**Instruction**
Rewrite the records with each "At what coordinates" changed to "At which coordinates", keeping everything else as it is. Leave the pictures out of your version.

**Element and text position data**
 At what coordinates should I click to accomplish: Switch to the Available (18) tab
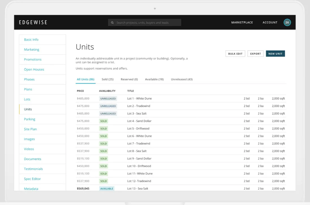pyautogui.click(x=154, y=79)
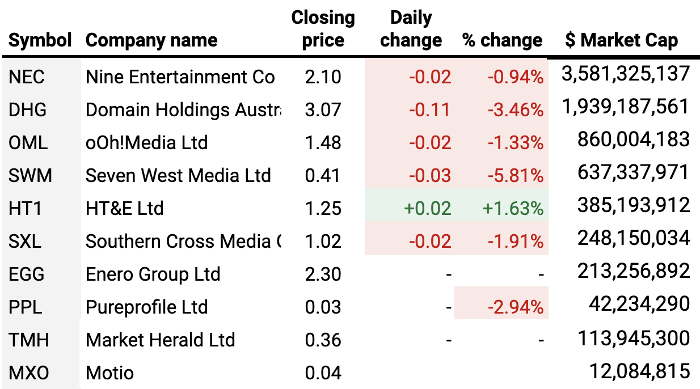Select Motio's market cap 12,084,815
The height and width of the screenshot is (389, 700).
click(639, 371)
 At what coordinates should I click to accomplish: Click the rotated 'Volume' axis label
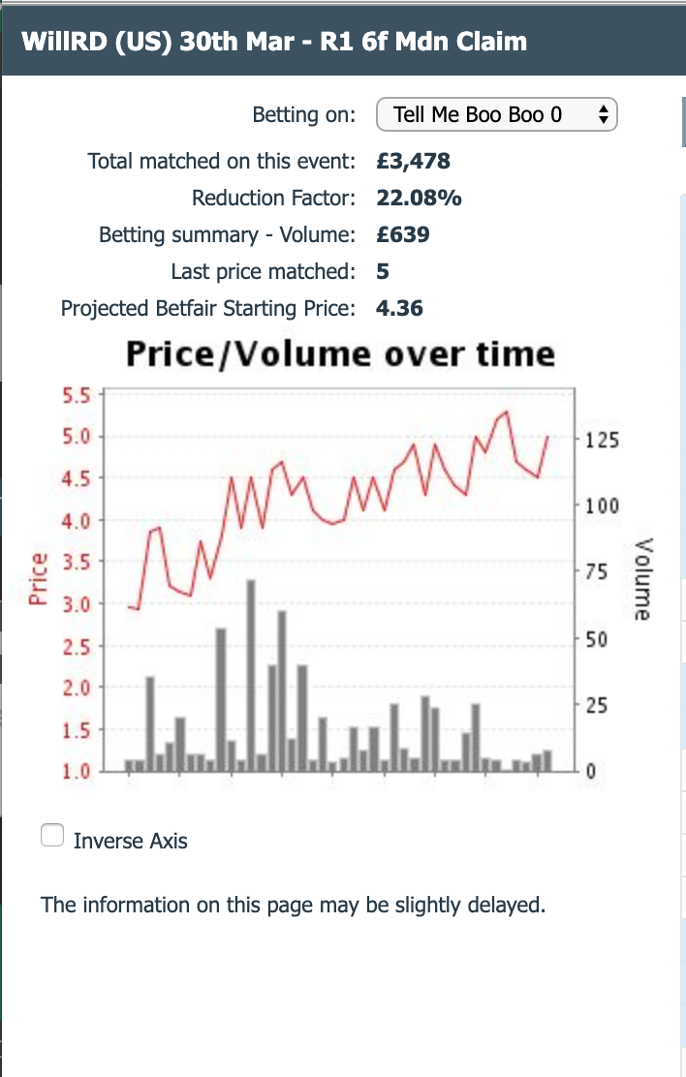pyautogui.click(x=642, y=580)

**Reply to the exercise**
 At which coordinates should I click to accomplish: Switch to the Available (18) tab
pyautogui.click(x=154, y=79)
Select Motio's market cap 12,084,815
The height and width of the screenshot is (389, 700).
click(639, 371)
 At which coordinates should I click to accomplish: Click the rotated 'Volume' axis label
pyautogui.click(x=642, y=580)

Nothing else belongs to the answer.